The interim results for the Group which owns Borderway Mart, Carlisle, along with several other markets, show unaudited EBITDA (Earnings before interest, tax, depreciation and amortisation) amounted to £1.5m for the six months to December 31, 2022. This resulted in a profit before tax of £0.9m against £1.3m for the corresponding period in 2021.Turnover increased by more than 10% from £8.5m to £9.4m.
Group chairman, Michael Scott, blamed the situation on conditions outwith their control.
“I would like to congratulate every member of the whole team for achieving such a positive performance in conditions so far beyond our experience or control," he said.
"In the face of historically high cost inflation we have grown the Group’s turnover by more than 10%, and limited the downturn in our profits to a similar level.
“I cannot stress enough how unprecedented the increase in costs has been, not just in the headline rises in energy prices, but also in fundamental aspects of our financial management such as interest rates. The scale and impact of these cost rises is starkly highlighted by the contrast between our growth in turnover and dip in profit margin, and the Group has risen to the challenge of adapting to these conditions to safeguard our performance in the second half the year."
He added that after an exceptional half-year in last year’s results, the Group’s livestock marketing sector, Harrison & Hetherington had been unable to replicate the same financial performance. Volumes had grown, he said, but some stock values had fallen with the exceptional dry summer being a major detrimental factor on the autumn sales. In addition to this, costs had been higher than budgeted predictions.
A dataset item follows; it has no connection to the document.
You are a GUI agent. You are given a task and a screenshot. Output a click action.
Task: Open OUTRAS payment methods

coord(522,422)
In contrast, H&H Insurance Brokers and H&H Land & Estates managed to hit or exceed their first six months’ budget to December 31, 2022.
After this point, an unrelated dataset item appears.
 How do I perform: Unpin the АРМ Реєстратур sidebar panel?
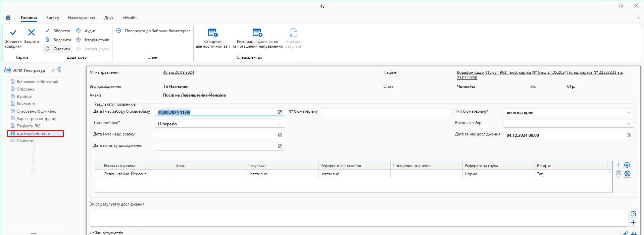(59, 70)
Last year, H&H Insurance Brokers acquired Tynedale Insurance Services, which coupled with geographical expansion, new products and services, innovation in general insurance, saw the division land the UK’s Independent Insurance Broker of the Year at the 2022 Insurance Times Awards.
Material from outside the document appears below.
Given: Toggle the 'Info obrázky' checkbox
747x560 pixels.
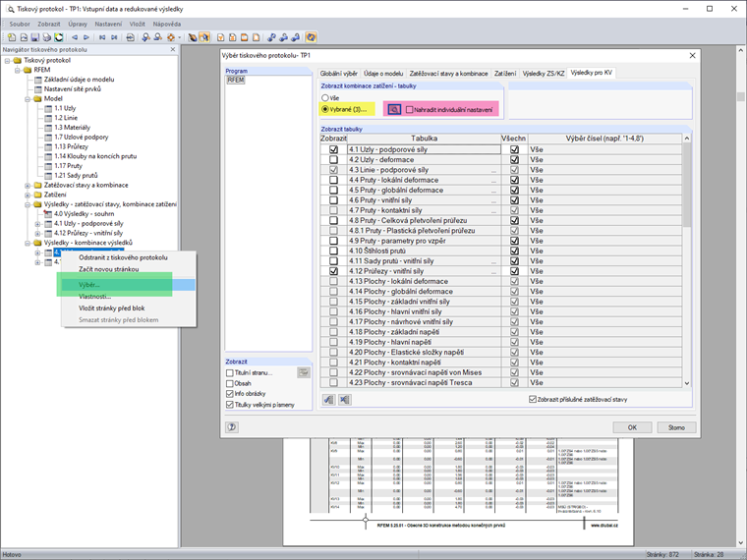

H&H Land & Estates has had a positive start to the year with several farms and blocks of land brought forward for sale, the most notable, a block of Cumbrian land selling for £20,000 per acre.
Share prices have as a result of profits, slipped from £21.25 per share in the same period last year, to £20.24. This tracks against the increase in net assets of the Group, which have increased to £23.5m from £22.5m at the same point last year.
“The Board is mindful of the increased costs facing all aspects of our businesses, over and above that anticipated, for example interest costs which have doubled in recent months.
With no sign of any change to this situation before our year end but acknowledging the need to recognise our shareholders, the board is pleased to recommend an interim dividend of 5p per share. However, to act responsibly and remain prudent, payment of this will be deferred to protect the Group’s cash flow in these uncertain times.
“We serve a predominantly rural business base profoundly affected not only by the same economic pressures we face, but also by changes in Government policy that threaten their future viability. So our services and support have never been more important, and we will adapt our businesses to be fit for a successful future at the same time as we are helping our customers to secure a sustainable future for theirs,” concluded Mr Scott.